Symmetry-guided syntheses of mixed-linker Zr-MOFs with precise linker locations

Abstract

The construction of multifunctional mixed-linker metal-organic frameworks (MOFs) with precise linker locations in the framework is a challenging task. A series of new Zr-MOFs with 12-c fcu topology containing the two linkers with different linker symmetries and lengths at well-defined locations are prepared. While one-pot reactions of zirconium metal ion with mixtures of dicarboxylate heterolinkers result in only hybrid Zr-MOFs with fcu topology, symmetry-guided stepwise reactions produce a series of Zr-MOFs with fcu topology containing two different dicarboxylate linkers with precise locations in the framework. The symmetry-guided insertions of linear terephthalic acid (H2BDC) derivatives with mmm symmetry into the mmm symmetry-sites of the flexible 8-c bcu Zr-MOF (termed ZRN-bcu) composed of zigzag 2,6-naphthalenedicarboxylic acid with 2/m symmetry result in a series of new Zr-MOFs with 12-c fcu topology.

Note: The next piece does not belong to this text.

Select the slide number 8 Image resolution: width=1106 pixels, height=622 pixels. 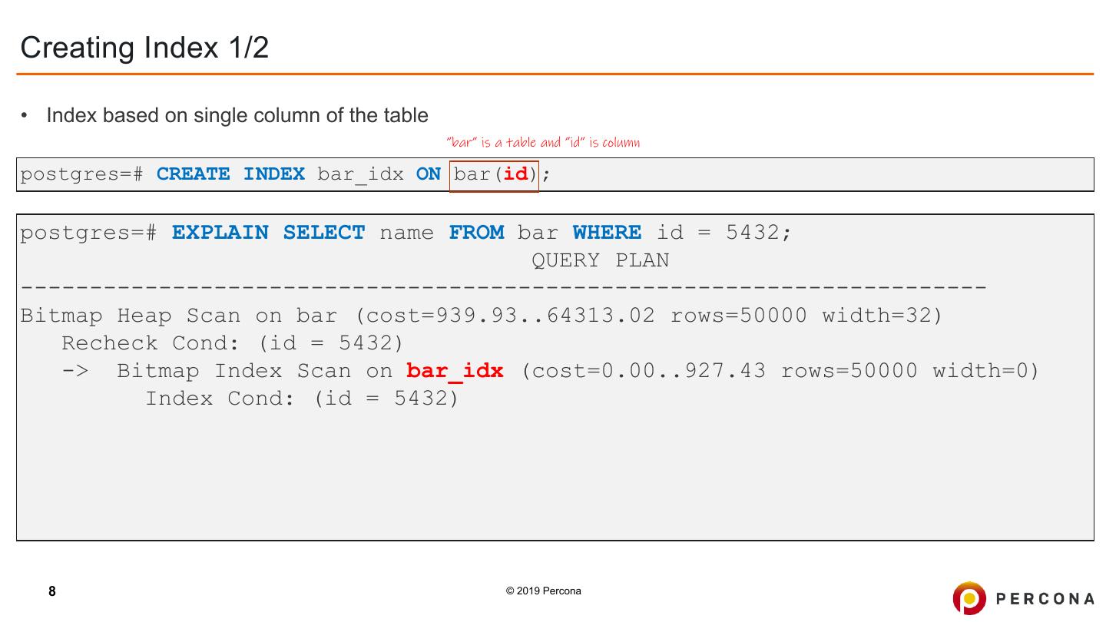(x=52, y=591)
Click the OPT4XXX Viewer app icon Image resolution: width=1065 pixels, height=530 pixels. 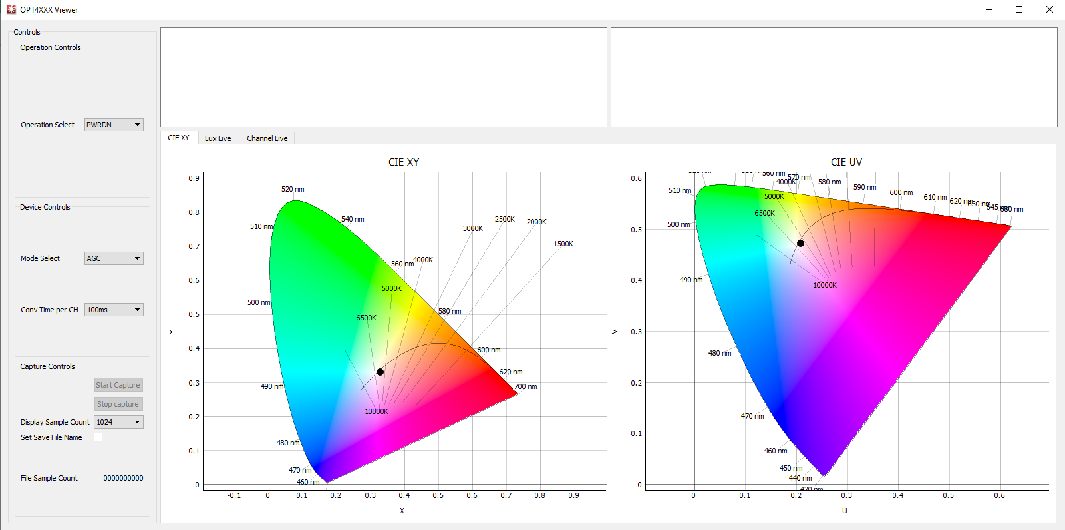(x=11, y=9)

Even though the length of the BDC2- derivatives is much shorter than the distance between the unlinked closest neighboring Zr-clusters in ZRN-bcu, the symmetry-matching BDC2 derivatives are induced-fit into the framework of ZRN-bcu to form a series of stable 12-c fcu Zr-MOFs containing two different dicarboxylate linkers at well-defined locations.